“You have a new grandbaby!”
“This is the highway patrol. We’re sorry, but your son has been...”
“I asked, and she said yes!”
"Congratulations! You're a winner!" (You should hang up on this one immediately.)
The call came at 1:49 p.m. on Thursday, April 19. It was from my brother M. Usually, M's wife, Janelle, would call me if we needed to discuss something. But I knew that Janelle had left just the day before for California, to help her brother care for their father, who is in the hospital with double pneumonia, and their third stepmother, who is in a different wing of the same hospital, suffering from kidney failure. Janelle, a caregiver at heart, had been here last weekend, with my and M’s mom, who was also in the hospital. Mom is doing much better, and Janelle felt that she really must get to her father’s side as quickly as possible. It had been a long hard week for her brother and his wife.

· · · ·

*Task details*
Reproduce the section of the account of the Thursday phone call from "The call came" up to and including "and his wife.".

Dataset entries:
· · · ·

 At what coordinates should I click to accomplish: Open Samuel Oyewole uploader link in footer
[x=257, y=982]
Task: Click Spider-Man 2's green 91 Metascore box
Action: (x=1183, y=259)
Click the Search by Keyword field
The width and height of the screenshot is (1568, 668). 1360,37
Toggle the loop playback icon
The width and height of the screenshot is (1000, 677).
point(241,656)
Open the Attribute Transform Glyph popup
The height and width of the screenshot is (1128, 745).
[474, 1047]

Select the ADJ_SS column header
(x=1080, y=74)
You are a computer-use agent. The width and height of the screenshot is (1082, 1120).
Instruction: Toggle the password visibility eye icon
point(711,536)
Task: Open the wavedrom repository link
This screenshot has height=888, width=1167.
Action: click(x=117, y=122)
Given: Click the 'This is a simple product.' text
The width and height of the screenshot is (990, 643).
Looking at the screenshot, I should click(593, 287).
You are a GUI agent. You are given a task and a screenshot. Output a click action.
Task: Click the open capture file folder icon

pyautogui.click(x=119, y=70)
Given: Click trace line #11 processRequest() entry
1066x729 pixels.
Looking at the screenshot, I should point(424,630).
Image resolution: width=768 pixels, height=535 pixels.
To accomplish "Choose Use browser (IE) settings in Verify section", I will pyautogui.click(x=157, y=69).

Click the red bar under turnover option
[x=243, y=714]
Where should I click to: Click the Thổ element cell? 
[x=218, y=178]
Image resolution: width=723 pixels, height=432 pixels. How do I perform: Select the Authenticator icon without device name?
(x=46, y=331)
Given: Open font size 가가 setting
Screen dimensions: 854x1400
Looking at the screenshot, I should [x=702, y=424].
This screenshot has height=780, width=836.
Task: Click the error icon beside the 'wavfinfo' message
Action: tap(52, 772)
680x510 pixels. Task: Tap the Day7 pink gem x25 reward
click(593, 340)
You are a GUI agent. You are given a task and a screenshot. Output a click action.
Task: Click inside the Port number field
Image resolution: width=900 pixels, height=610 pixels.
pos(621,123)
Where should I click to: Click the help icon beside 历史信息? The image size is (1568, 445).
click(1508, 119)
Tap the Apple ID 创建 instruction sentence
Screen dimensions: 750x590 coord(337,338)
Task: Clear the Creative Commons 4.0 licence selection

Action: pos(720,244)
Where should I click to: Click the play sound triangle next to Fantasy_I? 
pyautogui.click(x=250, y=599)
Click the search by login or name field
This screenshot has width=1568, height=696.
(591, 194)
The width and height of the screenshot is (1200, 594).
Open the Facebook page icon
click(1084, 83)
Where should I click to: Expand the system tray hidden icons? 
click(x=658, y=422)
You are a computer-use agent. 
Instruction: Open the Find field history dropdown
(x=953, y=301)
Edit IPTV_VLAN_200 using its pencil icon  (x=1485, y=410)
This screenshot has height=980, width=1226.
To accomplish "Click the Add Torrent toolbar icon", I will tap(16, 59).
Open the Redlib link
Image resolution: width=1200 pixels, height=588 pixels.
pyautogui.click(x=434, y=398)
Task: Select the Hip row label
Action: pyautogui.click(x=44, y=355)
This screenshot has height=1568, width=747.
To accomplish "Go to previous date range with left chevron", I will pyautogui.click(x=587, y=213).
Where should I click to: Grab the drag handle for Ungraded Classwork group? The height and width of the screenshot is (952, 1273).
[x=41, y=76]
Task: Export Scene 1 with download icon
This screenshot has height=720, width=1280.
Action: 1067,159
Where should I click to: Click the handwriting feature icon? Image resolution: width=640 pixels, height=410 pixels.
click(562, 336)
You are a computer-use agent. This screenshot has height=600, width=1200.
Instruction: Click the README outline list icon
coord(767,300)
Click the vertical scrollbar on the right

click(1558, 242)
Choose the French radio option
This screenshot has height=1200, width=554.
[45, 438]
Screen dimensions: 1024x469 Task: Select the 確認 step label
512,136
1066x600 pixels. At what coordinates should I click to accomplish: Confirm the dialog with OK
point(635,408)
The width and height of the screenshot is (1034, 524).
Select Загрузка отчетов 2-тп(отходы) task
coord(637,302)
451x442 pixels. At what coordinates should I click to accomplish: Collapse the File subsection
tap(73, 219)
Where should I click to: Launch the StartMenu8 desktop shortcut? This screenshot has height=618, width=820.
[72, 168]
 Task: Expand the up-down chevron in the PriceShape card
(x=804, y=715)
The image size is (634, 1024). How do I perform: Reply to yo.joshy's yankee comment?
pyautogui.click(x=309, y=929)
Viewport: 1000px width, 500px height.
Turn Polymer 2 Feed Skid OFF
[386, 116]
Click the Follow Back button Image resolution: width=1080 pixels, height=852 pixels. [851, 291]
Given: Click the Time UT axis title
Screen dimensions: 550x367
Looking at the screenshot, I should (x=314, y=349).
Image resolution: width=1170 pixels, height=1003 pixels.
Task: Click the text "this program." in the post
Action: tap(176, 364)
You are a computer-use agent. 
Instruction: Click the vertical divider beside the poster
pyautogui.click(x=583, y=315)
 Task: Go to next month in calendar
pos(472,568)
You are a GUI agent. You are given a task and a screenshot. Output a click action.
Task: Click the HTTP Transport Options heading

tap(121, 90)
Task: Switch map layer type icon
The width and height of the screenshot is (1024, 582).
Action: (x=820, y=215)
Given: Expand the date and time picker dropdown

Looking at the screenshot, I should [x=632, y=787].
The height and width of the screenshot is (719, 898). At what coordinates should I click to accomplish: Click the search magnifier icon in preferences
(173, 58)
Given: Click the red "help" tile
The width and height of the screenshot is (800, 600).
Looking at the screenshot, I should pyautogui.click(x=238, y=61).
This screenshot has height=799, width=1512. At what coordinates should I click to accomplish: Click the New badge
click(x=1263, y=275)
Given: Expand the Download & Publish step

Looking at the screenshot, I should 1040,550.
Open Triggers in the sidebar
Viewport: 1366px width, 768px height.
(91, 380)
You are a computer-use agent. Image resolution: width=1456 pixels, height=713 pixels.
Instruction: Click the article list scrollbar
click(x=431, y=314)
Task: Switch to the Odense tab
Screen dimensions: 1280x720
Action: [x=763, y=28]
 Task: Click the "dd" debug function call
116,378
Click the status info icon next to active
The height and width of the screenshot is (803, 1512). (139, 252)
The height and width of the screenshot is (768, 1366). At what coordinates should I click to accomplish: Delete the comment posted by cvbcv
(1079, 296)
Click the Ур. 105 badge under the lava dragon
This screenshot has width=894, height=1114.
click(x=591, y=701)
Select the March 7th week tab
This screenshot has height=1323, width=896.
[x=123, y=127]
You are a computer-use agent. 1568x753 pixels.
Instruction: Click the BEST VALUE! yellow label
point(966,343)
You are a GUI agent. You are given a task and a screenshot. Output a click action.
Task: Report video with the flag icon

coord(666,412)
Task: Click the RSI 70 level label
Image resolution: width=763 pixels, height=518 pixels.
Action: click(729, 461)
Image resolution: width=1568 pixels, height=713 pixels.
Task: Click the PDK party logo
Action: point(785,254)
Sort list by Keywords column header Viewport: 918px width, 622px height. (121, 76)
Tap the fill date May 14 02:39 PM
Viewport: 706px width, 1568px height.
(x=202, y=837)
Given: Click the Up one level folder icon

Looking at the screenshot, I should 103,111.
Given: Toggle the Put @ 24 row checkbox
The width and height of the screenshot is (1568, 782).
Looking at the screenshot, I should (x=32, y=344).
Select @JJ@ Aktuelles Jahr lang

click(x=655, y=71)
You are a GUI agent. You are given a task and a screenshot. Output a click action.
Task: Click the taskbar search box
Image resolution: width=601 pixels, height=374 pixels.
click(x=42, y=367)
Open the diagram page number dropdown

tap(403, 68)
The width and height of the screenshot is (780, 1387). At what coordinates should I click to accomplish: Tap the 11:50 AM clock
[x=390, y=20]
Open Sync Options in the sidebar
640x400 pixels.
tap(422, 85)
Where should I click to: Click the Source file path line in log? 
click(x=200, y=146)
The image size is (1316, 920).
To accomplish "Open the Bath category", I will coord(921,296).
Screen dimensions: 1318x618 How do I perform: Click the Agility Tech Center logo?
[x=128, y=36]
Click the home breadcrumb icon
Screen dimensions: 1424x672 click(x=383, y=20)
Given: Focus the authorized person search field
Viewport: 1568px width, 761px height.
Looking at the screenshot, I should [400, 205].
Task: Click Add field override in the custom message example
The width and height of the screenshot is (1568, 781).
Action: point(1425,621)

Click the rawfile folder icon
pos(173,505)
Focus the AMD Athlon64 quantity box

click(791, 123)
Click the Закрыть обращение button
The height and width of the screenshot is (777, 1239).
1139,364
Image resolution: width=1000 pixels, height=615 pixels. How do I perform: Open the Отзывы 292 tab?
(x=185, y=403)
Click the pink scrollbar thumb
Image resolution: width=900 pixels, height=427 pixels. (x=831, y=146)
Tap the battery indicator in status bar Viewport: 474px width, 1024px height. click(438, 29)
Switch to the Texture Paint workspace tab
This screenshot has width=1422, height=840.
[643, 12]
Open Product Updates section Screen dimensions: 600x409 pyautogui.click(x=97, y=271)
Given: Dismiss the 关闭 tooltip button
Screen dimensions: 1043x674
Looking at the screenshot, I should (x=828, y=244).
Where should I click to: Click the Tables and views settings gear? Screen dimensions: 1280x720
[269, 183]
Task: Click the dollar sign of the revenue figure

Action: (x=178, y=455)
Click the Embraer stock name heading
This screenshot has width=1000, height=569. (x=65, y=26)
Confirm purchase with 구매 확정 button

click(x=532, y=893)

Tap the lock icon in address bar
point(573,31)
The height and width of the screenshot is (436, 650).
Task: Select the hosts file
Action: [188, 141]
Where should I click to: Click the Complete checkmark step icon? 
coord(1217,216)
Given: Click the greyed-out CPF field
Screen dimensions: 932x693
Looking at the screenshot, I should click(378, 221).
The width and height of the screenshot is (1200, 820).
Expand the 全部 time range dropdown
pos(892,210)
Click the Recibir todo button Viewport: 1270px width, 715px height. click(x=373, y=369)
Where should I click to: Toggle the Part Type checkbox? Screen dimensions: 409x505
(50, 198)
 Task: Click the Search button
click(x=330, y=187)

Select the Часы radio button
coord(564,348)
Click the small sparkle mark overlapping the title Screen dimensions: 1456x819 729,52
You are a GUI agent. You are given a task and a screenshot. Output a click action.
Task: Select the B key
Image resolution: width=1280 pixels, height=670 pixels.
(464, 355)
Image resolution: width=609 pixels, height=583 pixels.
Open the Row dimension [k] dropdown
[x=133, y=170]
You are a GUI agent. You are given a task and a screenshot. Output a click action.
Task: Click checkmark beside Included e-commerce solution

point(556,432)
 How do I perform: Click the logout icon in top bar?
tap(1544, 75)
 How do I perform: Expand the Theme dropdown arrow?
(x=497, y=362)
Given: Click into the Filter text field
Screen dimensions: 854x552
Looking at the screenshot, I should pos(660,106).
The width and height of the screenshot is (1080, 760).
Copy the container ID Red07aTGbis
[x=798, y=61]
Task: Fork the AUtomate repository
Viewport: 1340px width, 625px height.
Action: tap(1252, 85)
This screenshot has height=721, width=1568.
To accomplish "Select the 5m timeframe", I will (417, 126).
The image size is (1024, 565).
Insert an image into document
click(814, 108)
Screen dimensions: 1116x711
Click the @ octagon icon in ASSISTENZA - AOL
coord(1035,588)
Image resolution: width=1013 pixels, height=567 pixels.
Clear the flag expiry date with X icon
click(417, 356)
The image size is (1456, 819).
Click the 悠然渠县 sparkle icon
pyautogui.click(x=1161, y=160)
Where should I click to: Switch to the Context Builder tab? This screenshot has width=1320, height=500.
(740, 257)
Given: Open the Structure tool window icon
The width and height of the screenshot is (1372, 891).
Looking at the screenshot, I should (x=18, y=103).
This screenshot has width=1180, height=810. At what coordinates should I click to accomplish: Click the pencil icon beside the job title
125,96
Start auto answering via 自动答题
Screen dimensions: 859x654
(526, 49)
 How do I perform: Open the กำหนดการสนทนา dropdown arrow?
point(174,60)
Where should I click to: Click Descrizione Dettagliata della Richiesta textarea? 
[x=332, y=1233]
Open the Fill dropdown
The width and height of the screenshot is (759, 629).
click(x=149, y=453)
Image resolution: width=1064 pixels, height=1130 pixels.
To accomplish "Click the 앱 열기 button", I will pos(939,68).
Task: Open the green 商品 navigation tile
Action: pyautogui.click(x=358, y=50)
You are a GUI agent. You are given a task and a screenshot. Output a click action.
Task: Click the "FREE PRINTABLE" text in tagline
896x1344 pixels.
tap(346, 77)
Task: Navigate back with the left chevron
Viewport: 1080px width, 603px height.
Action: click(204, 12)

· · · ·

*Output for this exercise*
The call came at 1:49 p.m. on Thursday, April 19. It was from my brother M. Usually, M's wife, Janelle, would call me if we needed to discuss something. But I knew that Janelle had left just the day before for California, to help her brother care for their father, who is in the hospital with double pneumonia, and their third stepmother, who is in a different wing of the same hospital, suffering from kidney failure. Janelle, a caregiver at heart, had been here last weekend, with my and M’s mom, who was also in the hospital. Mom is doing much better, and Janelle felt that she really must get to her father’s side as quickly as possible. It had been a long hard week for her brother and his wife.